PASSAGE TO READ |
━━━━━━━━━━━━━━━━━━━━

Unless that is also dealt with, the Supreme Court will continue to rule without checks or balances.
Then, too, if the proposed amendment goes through, it will actually empower the court.
Again, Barak had no legal basis for his arrogation of the power to cancel duly promulgated laws. If the Bennett-Shaked bill passes, it will provide the court with the legal power it lacks and so render his revolution irrevocable.
Finally, as Hayut said, and as recent court decisions show, the court is no longer interested in Knesset laws. Moreover, it has seized the right to cancel Basic Laws. Consequently, it will not hesitate to overrule and cancel the Bennett-Shaked amendment of the Basic Law: Knesset.
To abrogate the court’s actions and restore Israeli democracy, the Knesset and the government cannot adopt half measures. They must amend the Basic Law: Judiciary, to deny the court the right to cancel laws.

━━━━━━━━━━━━━━━━━━━━

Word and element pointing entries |
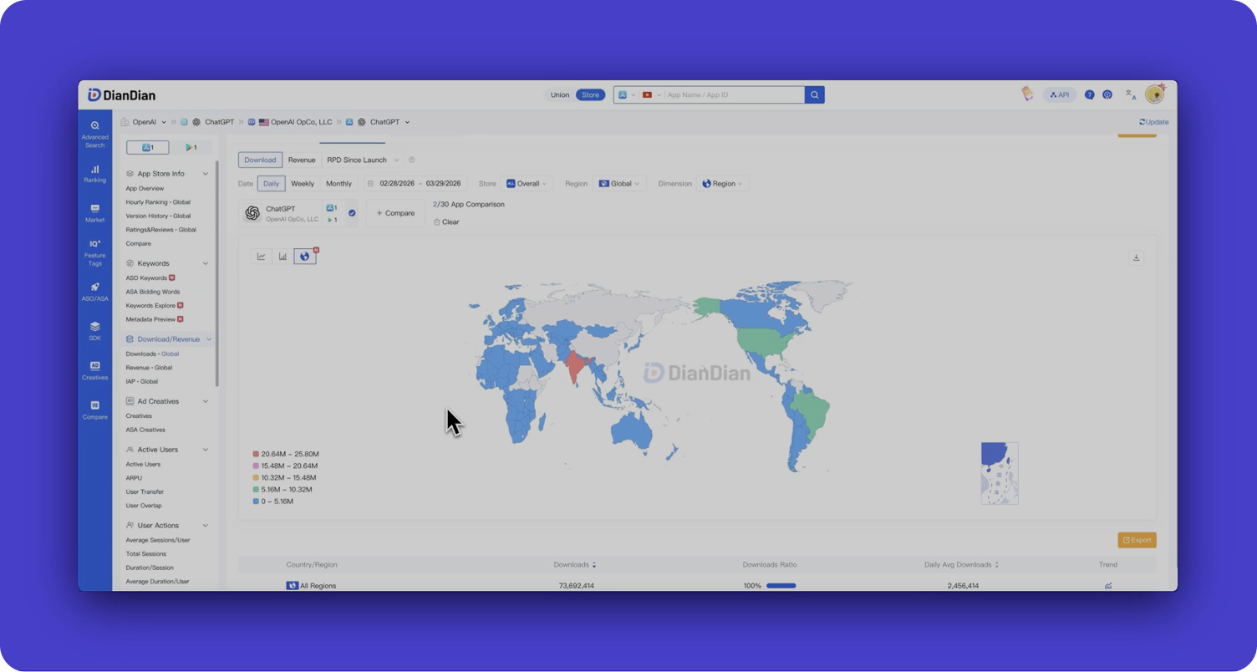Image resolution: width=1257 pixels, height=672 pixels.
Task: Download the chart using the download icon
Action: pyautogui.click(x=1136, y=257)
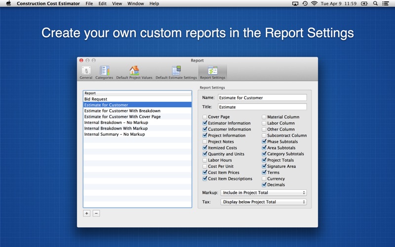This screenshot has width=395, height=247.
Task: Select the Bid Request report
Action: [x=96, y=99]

━━━━━━━━━━━━━━━━━━━━

CHALLENGES |
• a. In the passage about Israel's Supreme Court, which Basic Law must the Knesset and the government amend to deny the court the right to cancel laws?
• b. Extend the passage about Israel's Supreme Court, picking up after its final sentence.

RESULTS BY TASK |
• a. The Basic Law: Judiciary.

• b.
They must institute regulations, and if necessary pass laws, that require the High Court of Justice to base its rulings on evidence.
The Judicial Selection Committee, which enables justices to appoint themselves, must be shut down. The power to select judges must be transferred to the government. The Knesset must be empowered to approve judicial appointments.
The government and Knesset must end the court’s effective control over the attorney-general, the state prosecution and the legal advisers of the government ministries and the Knesset.
To this end, all appointments of senior counsels must be the prerogative of the government, the relevant minister or in the case of the Knesset, of the speaker of the Knesset. The appointments must be final and not susceptible to court challenge.
Finally, Barak’s assertion that “Everything is justiciable” must be rejected either in legislation or through Justice Ministry regulations. To petition the court, petitioners must demonstrate that they are directly affected by whatever it is they are petitioning against.
This then returns us to the official ceremony at Gush Etzion on Wednesday evening. Given the speed of the court’s seizure of powers and its open ideological alliance with Meretz, if the Knesset and the government do not act immediately to end the Supreme Court’s escalating judicial coup, 10 years from now there won’t be a ceremony to mark 60 years of settlement in Judea and Samaria, the Golan Heights and the Jordan Valley.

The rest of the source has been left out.